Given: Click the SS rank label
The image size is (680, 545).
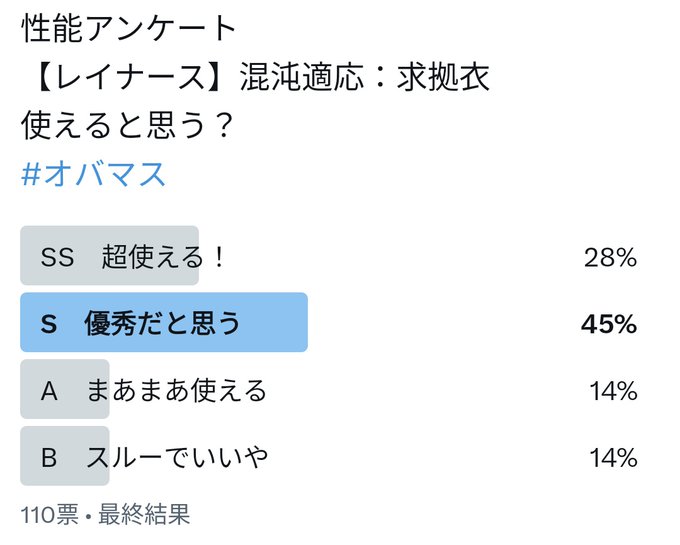Looking at the screenshot, I should coord(57,257).
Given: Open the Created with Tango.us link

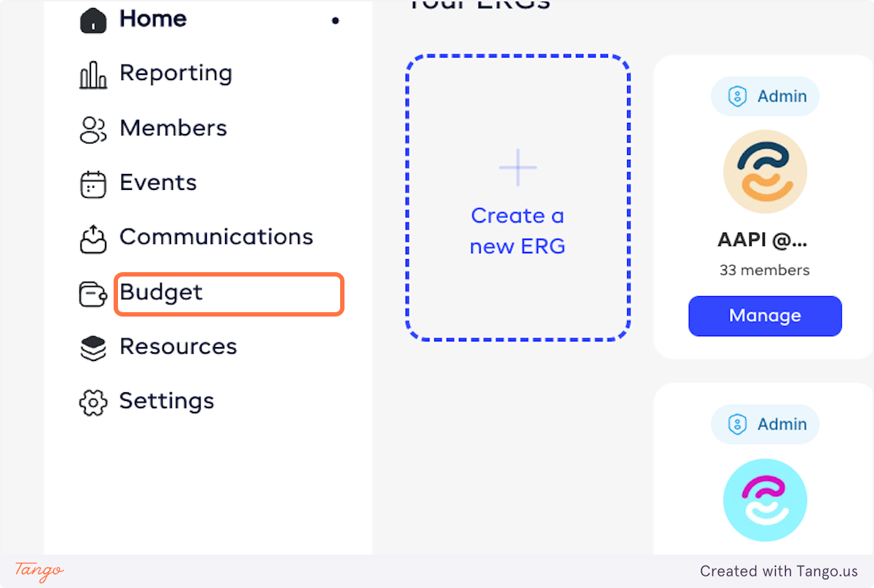Looking at the screenshot, I should [x=779, y=571].
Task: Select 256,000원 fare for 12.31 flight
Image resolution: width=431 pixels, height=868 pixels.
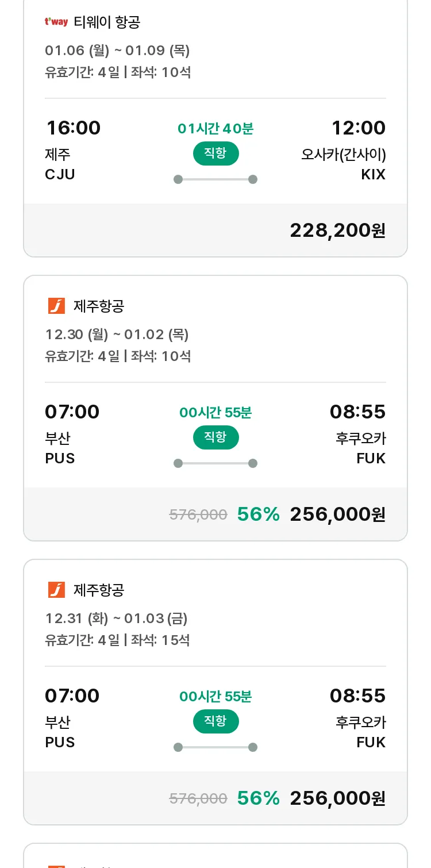Action: pyautogui.click(x=337, y=798)
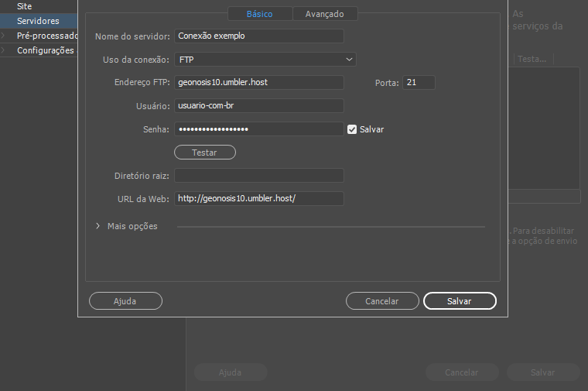Select Site in the left sidebar
Image resolution: width=588 pixels, height=391 pixels.
click(x=25, y=6)

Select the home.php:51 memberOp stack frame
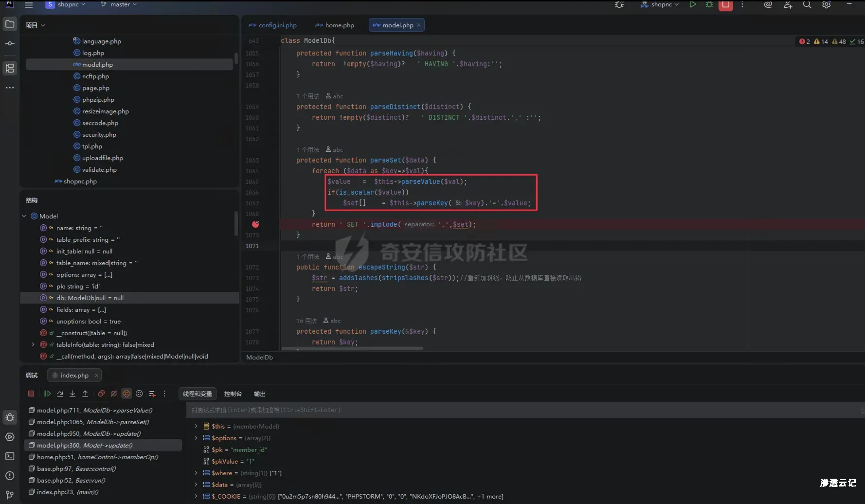coord(97,457)
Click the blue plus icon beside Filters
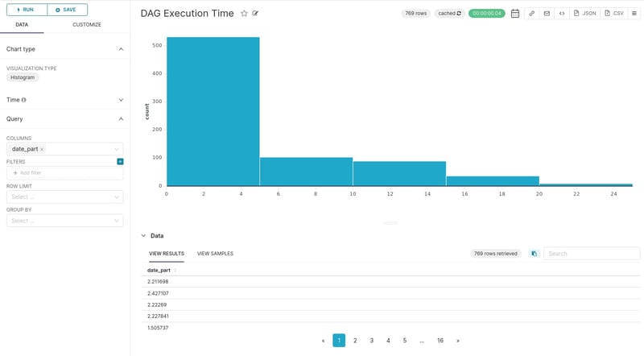Screen dimensions: 644x356 pos(120,162)
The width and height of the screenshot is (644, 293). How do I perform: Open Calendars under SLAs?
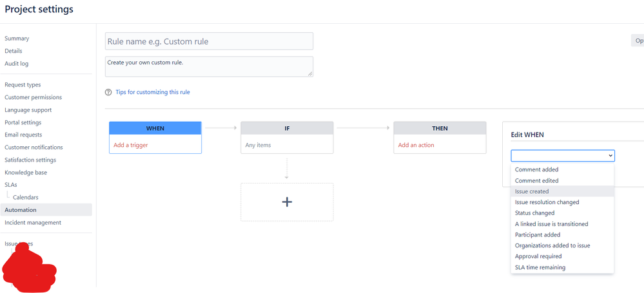point(26,198)
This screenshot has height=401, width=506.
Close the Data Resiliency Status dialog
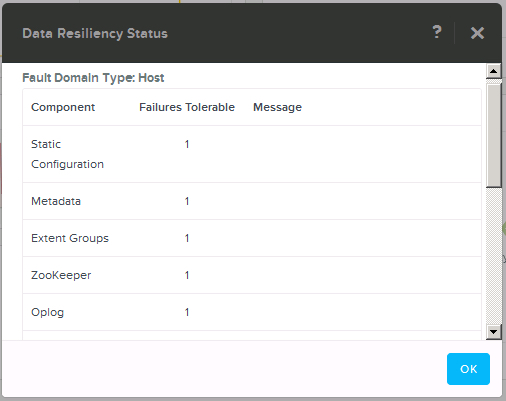coord(477,33)
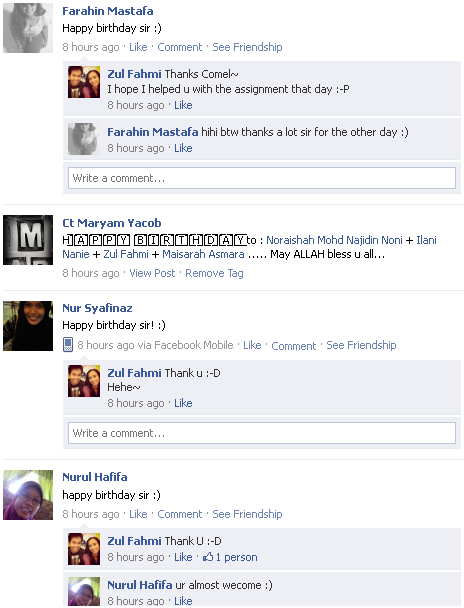Click Comment under Nurul Hafifa's post
The width and height of the screenshot is (464, 608).
pos(179,514)
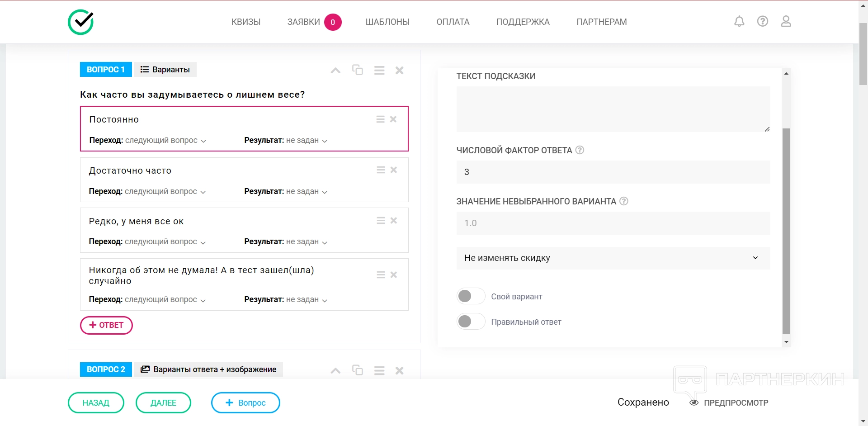Image resolution: width=868 pixels, height=426 pixels.
Task: Collapse Вопрос 1 using the up arrow
Action: [335, 70]
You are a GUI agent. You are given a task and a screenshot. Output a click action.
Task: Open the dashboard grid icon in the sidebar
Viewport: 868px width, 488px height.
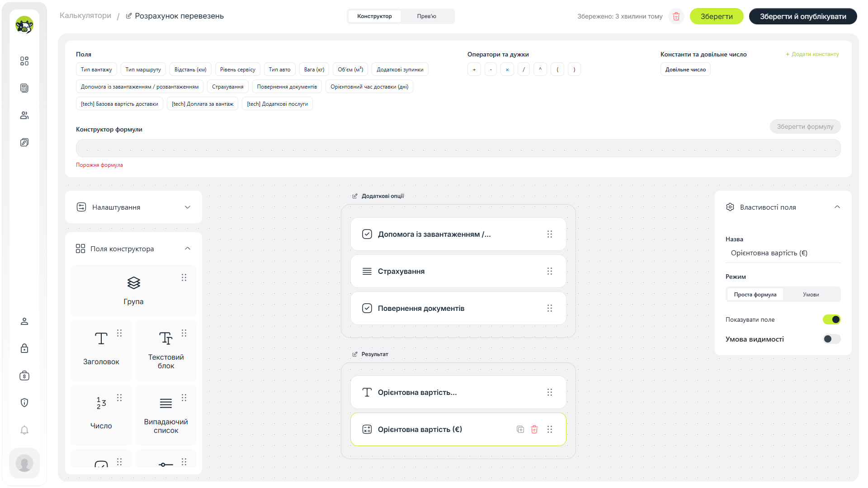coord(24,61)
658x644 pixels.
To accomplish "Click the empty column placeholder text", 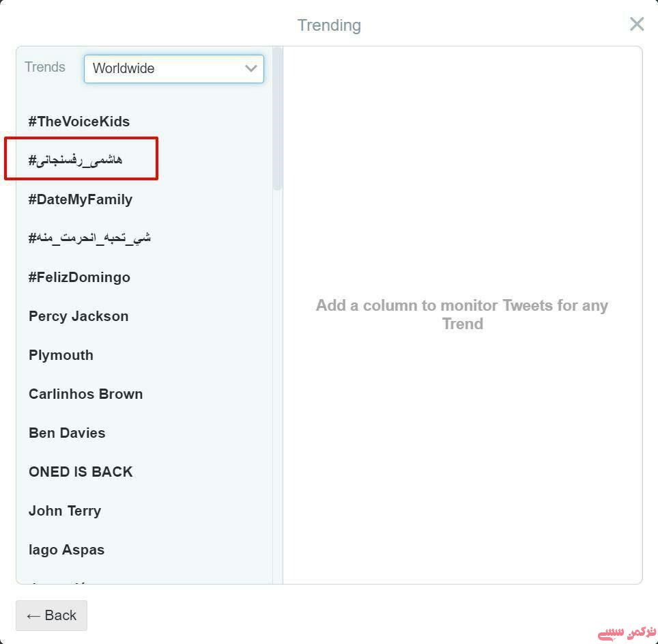I will [462, 315].
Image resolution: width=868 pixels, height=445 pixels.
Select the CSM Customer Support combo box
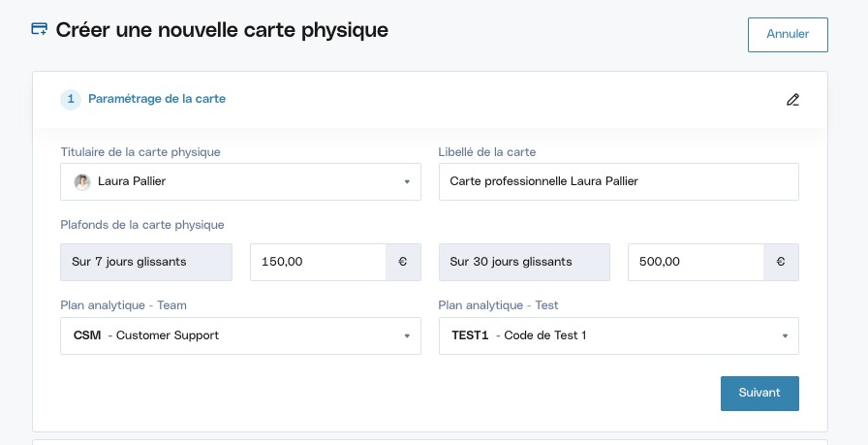tap(241, 335)
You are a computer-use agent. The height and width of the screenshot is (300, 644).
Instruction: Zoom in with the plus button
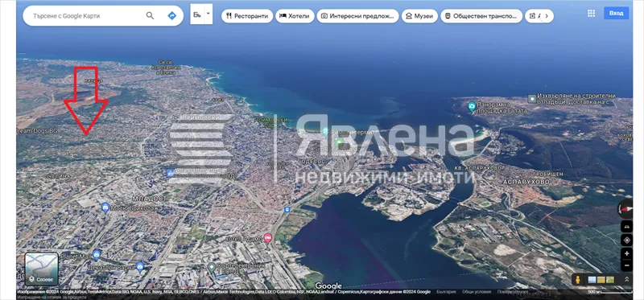pos(627,253)
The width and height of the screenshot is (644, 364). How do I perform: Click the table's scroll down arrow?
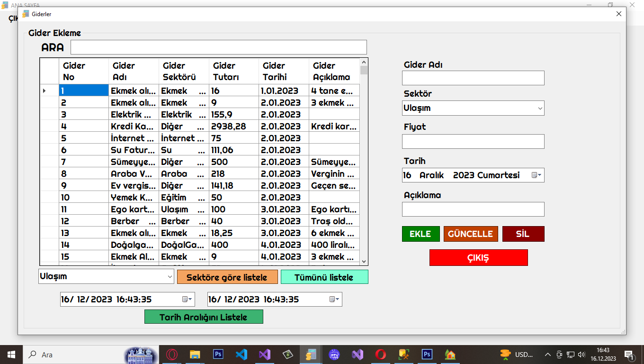coord(364,261)
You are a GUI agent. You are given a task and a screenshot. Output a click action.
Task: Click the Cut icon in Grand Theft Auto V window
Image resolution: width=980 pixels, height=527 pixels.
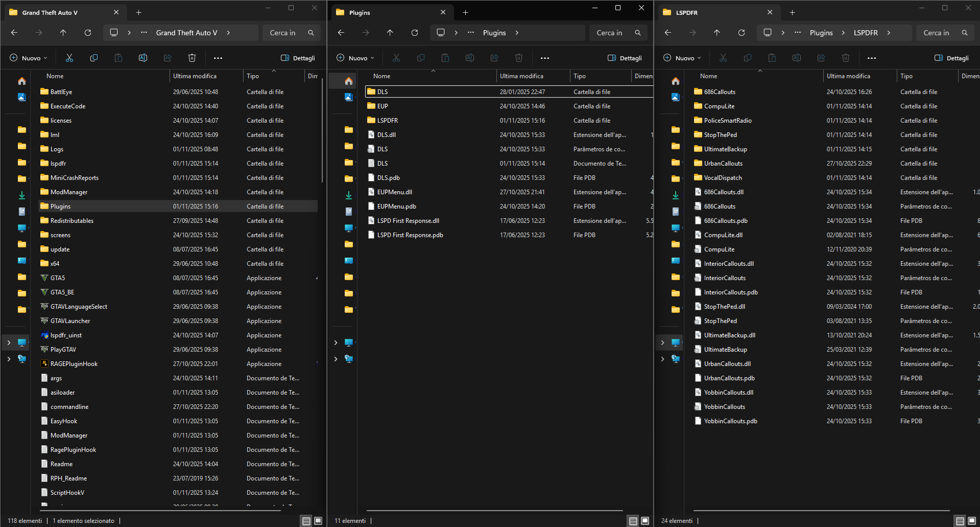pyautogui.click(x=69, y=58)

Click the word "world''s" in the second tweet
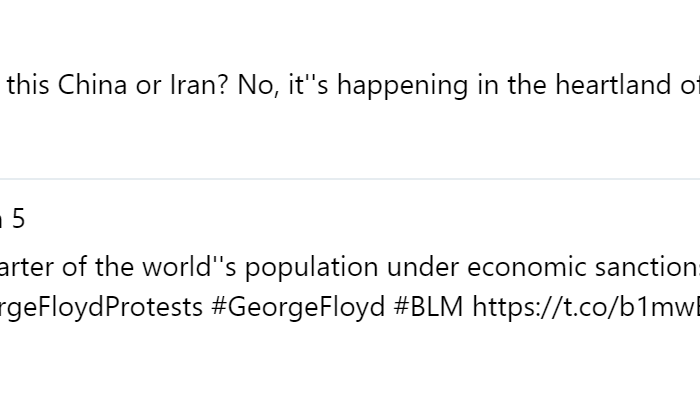[189, 267]
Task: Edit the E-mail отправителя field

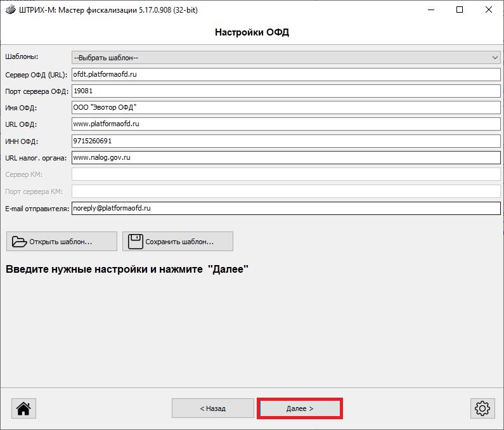Action: pos(285,208)
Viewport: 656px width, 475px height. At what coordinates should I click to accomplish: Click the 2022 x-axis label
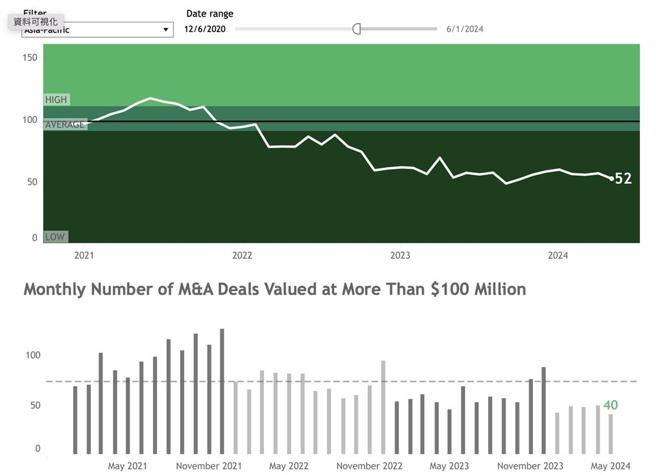pos(242,256)
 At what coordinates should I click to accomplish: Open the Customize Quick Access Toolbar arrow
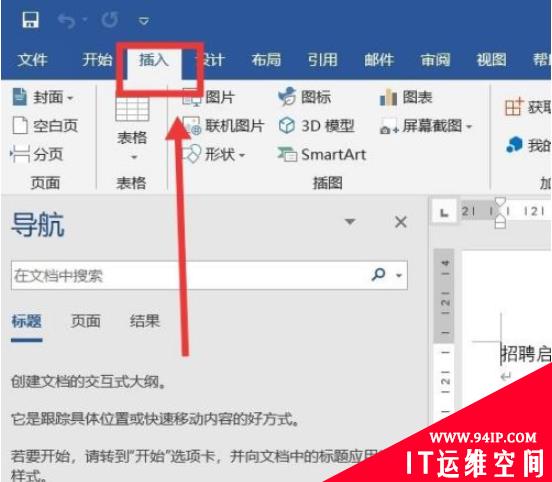pos(143,21)
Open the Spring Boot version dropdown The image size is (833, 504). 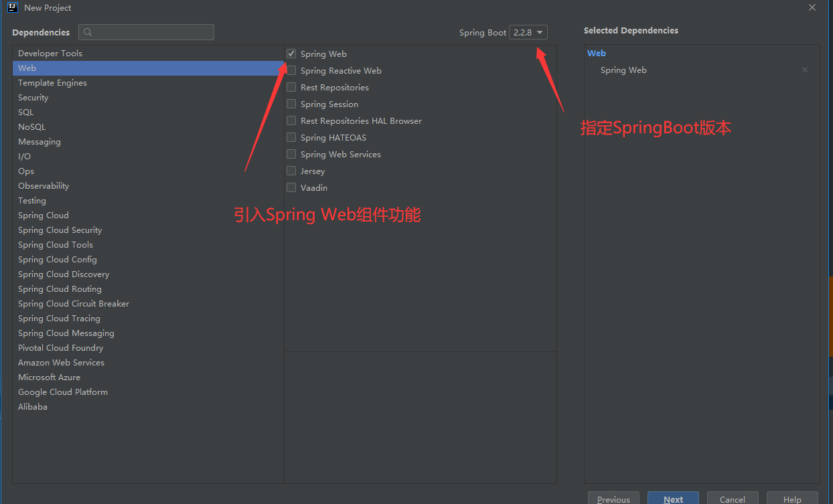[x=528, y=31]
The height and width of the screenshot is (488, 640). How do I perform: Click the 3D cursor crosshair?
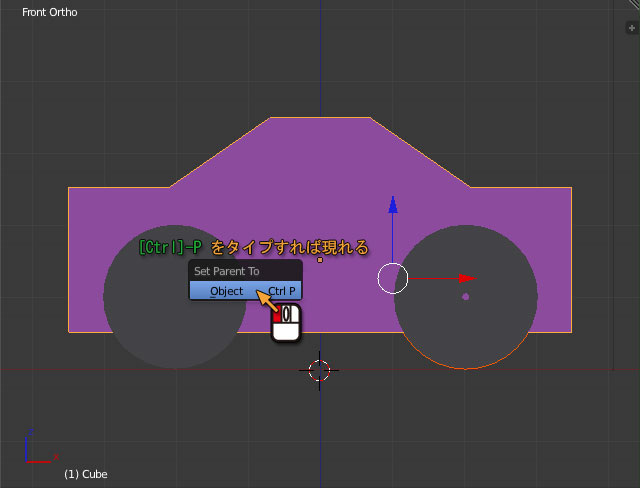point(319,371)
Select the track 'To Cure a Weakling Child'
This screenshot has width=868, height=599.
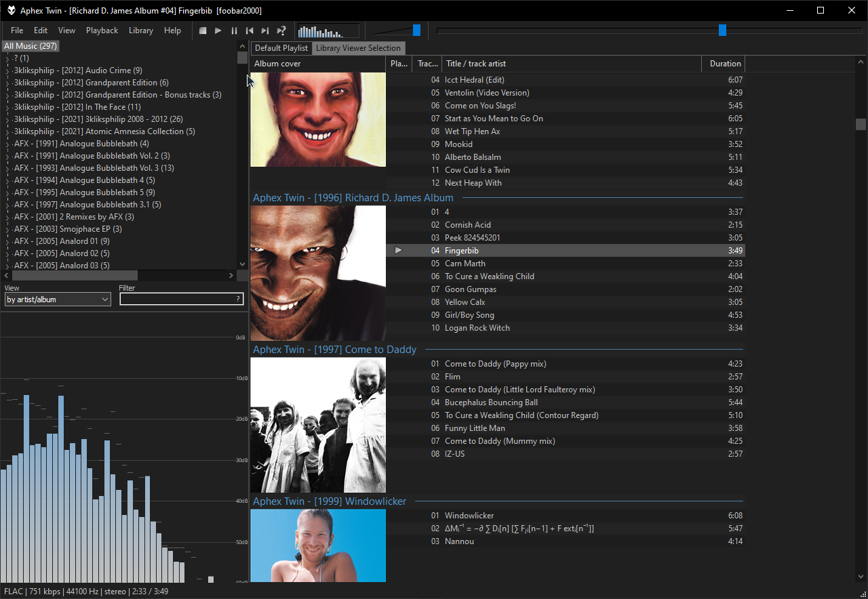(x=489, y=276)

_ _ _

### About this task
Nothing but the lines from the start of the records above through the line with "This screenshot has height=401, width=506." should be retyped, each exactly as written; leave out all pictures.

### Exercise result
Given: Click the SS rank label
The image size is (680, 545).
Looking at the screenshot, I should coord(57,257).
Given: Open the Created with Tango.us link

Looking at the screenshot, I should [x=779, y=571].
Task: Select 256,000원 fare for 12.31 flight
Image resolution: width=431 pixels, height=868 pixels.
Action: pyautogui.click(x=337, y=798)
Select Site in the left sidebar
Image resolution: width=588 pixels, height=391 pixels.
click(x=25, y=6)

Select the home.php:51 memberOp stack frame
coord(97,457)
Click the blue plus icon beside Filters
Screen dimensions: 644x356 pos(120,162)
The width and height of the screenshot is (644, 293). How do I perform: Open Calendars under SLAs?
point(26,198)
This screenshot has height=401, width=506.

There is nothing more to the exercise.